My mom smoked chronic once, she thought chronic was just really good weed. She was telling me she started feeling paranoid at this party after smoking chronic and she didn't know why weed would make her feel like that. I had to explain to her what chronic was. Embarrassing.
My moms parenting wasn't always the best. She would ground me for smoking ciggs but would find weed in my room and not punish me. Weed doesn't kill she would say. Also the first time I did acid fubu gave it to me I think we were 16. He was my babysitter. After returning home the next day she looked at me and my pupils were huge. She asked me what I was on I told her I did 4 hits if acid. All I wanted to do was sleep, but she made me clean for 8 hours as a punishment.
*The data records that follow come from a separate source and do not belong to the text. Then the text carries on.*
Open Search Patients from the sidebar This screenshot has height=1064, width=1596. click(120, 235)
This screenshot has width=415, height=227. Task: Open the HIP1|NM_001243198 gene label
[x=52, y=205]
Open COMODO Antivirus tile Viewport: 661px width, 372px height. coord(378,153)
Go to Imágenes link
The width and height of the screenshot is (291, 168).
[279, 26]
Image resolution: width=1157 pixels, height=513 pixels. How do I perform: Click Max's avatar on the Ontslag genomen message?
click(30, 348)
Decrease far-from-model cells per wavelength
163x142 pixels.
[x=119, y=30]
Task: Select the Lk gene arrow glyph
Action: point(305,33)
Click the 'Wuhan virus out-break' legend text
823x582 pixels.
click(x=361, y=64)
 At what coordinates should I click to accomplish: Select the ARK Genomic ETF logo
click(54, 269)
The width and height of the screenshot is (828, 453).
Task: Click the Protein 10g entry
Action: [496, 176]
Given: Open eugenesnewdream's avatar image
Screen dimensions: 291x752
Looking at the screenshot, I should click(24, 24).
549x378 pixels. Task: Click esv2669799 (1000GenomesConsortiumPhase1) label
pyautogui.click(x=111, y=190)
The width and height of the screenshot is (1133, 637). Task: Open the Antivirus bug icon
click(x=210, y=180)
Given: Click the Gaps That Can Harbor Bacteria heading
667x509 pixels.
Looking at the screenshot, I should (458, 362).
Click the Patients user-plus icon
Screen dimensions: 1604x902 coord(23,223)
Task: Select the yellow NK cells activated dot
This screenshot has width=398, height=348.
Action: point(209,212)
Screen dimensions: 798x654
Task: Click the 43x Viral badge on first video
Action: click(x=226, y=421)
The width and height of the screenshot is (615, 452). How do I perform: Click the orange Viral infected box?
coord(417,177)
No don't do acid its bad for you talk, just shrugged shoulders and punishment.
Love my mom to death. But she was a shitty ass parent.
What is chronic other then really good weed? As far as I know its just another slang word for medicinal grade.
Originally posted by: Higgs boson
What is chronic other then really good weed? As far as I know its just another slang word for medicinal grade.
Chronic to me is weed laced with coke. But friends on the west coast say high quality weed. It's one of those different definitions for slang.
Originally posted by: Higgs boson
What is chronic other then really good weed? As far as I know its just another slang word for medicinal grade.
seriously wtf is she talking about
The legal substitute for weed that was banned over here recently was called "Kronic"
Maybe she means that, the symptoms sound similar.
Weed laced with coke is chronic. It's on urban dictionary I'm not the only one who calls it that.
smoke krokodil.
KROKODRIL.
It'll get you high as fuck.
then it will eat away at your arm until it is gone.
not everyone calls snowcapped buds "chronic". It depends on your area.
Chronic is a type of back pain, guys.
Originally posted by: Gatsby
not everyone calls snowcapped buds "chronic". It depends on your area.
they call them snowcones in australia lol
People think my dad is Ozzy.. i guess thats funny
True statement.
My dad called me the other day to tell me he bought an Xbox360 and was wondering what games he should get... I guess its weird because all of my siblings are out of the house and its a 50 year old man buying a xbox for himself.